**Directions:**
Copy each line of the records below word for word, omitting the pictures.

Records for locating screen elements
-------

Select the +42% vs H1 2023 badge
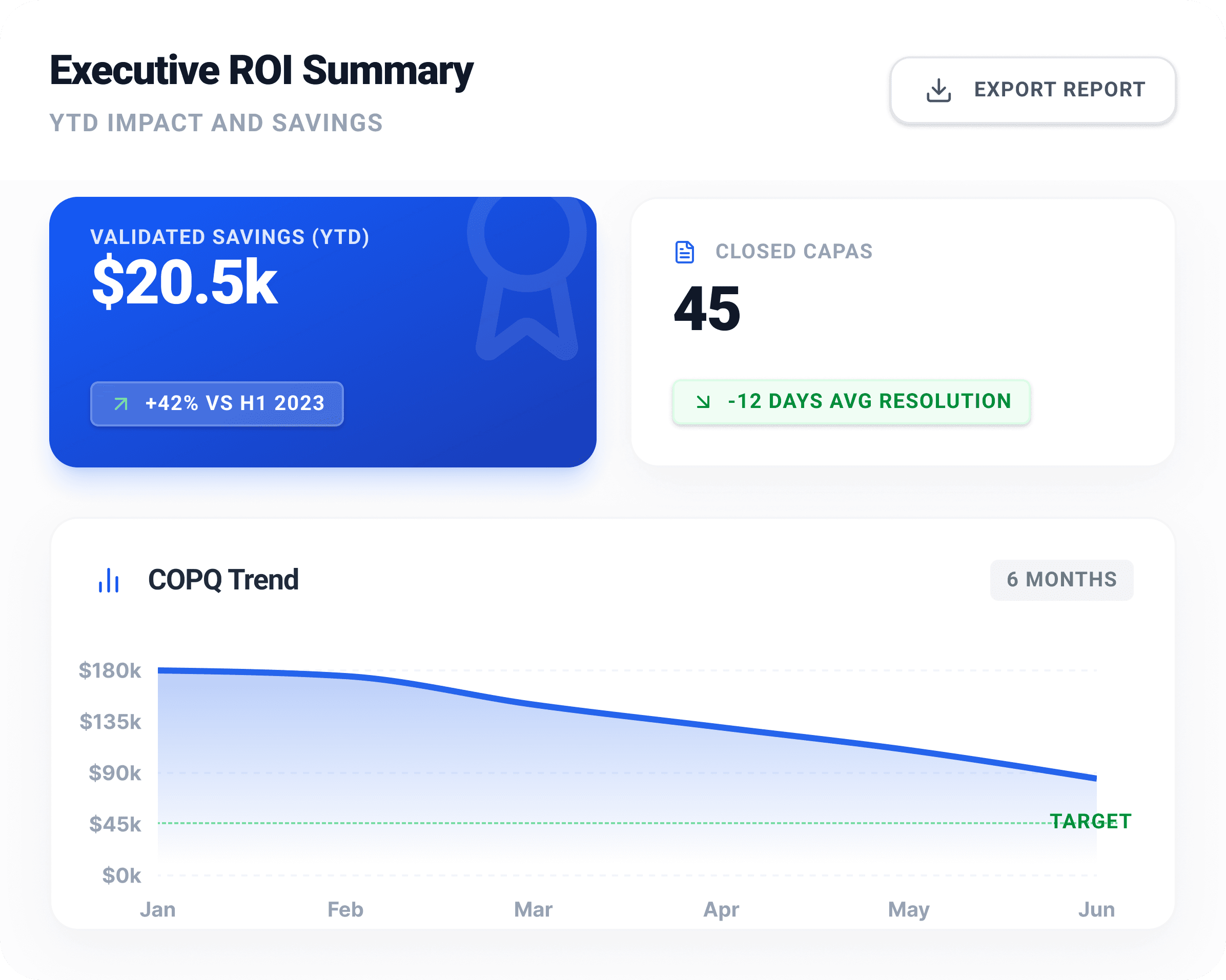The height and width of the screenshot is (980, 1226). tap(217, 404)
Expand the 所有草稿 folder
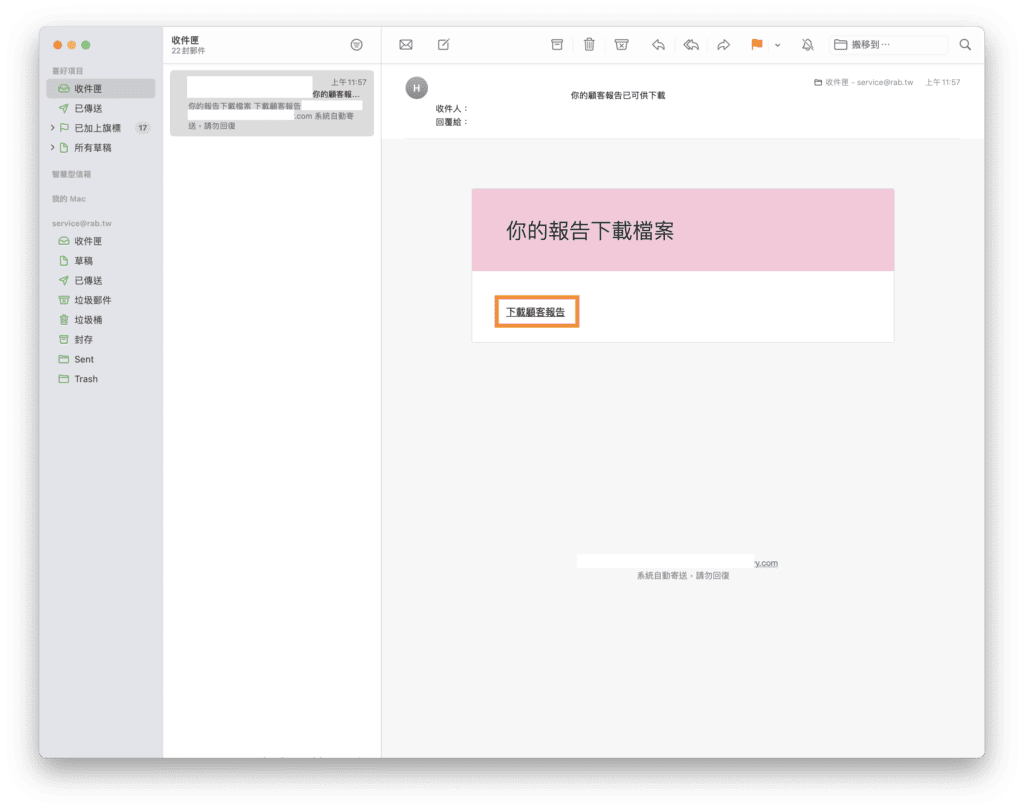 52,147
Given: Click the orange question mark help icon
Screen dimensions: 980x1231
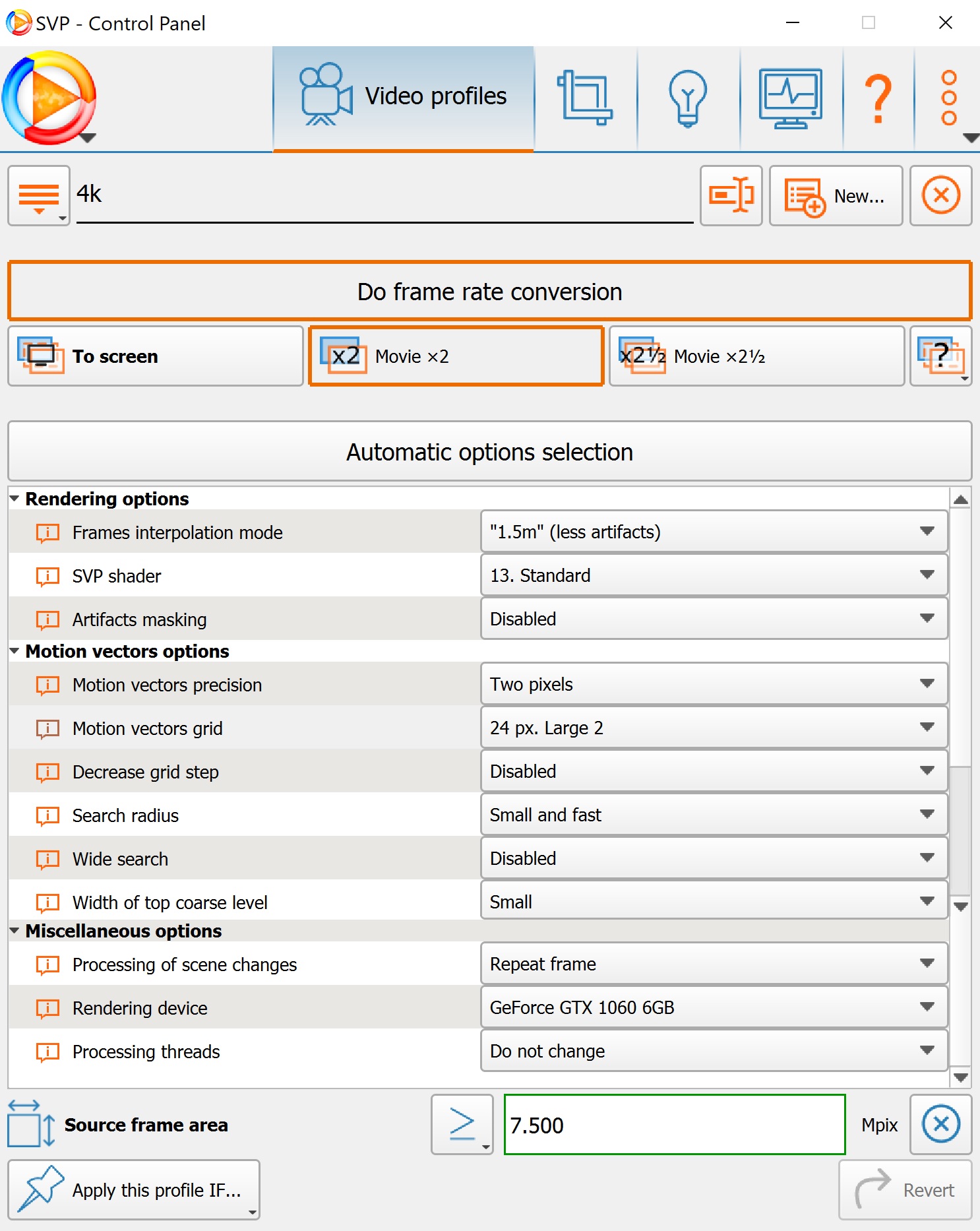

-------

**Response:**
Select the +42% vs H1 2023 badge
The height and width of the screenshot is (980, 1226). tap(217, 404)
Expand the 所有草稿 folder
 52,147
Given: Click the orange question mark help icon
Screen dimensions: 980x1231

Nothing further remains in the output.